WORK TO COMPLETE => Give the total of lines holding the word "agent" in the records below, and nothing else.

RECORD EXTRACTS =>
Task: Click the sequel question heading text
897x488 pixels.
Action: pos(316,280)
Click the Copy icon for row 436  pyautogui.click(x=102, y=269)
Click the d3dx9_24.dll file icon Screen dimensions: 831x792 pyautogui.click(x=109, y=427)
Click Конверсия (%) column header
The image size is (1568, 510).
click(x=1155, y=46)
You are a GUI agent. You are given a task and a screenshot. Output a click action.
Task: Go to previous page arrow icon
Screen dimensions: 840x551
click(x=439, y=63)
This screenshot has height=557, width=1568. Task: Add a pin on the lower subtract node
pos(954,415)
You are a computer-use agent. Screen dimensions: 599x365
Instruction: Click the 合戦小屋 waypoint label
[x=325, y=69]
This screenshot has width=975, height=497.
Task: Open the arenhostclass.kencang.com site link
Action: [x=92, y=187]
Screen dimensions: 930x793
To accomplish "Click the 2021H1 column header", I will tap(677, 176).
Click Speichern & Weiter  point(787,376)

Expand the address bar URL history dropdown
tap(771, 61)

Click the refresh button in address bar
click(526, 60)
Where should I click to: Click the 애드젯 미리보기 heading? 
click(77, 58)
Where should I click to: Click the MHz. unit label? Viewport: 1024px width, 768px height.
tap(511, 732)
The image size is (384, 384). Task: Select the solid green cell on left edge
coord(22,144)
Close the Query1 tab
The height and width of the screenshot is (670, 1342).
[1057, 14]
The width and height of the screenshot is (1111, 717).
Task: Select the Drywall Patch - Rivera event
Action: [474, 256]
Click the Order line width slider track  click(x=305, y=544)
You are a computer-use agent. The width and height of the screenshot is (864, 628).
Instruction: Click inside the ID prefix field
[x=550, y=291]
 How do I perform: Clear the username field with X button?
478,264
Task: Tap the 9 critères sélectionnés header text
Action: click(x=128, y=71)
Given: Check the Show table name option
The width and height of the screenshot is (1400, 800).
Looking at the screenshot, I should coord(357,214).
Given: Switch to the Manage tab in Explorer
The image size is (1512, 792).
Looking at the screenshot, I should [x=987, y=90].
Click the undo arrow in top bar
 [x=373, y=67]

EXERCISE RESPONSE => 3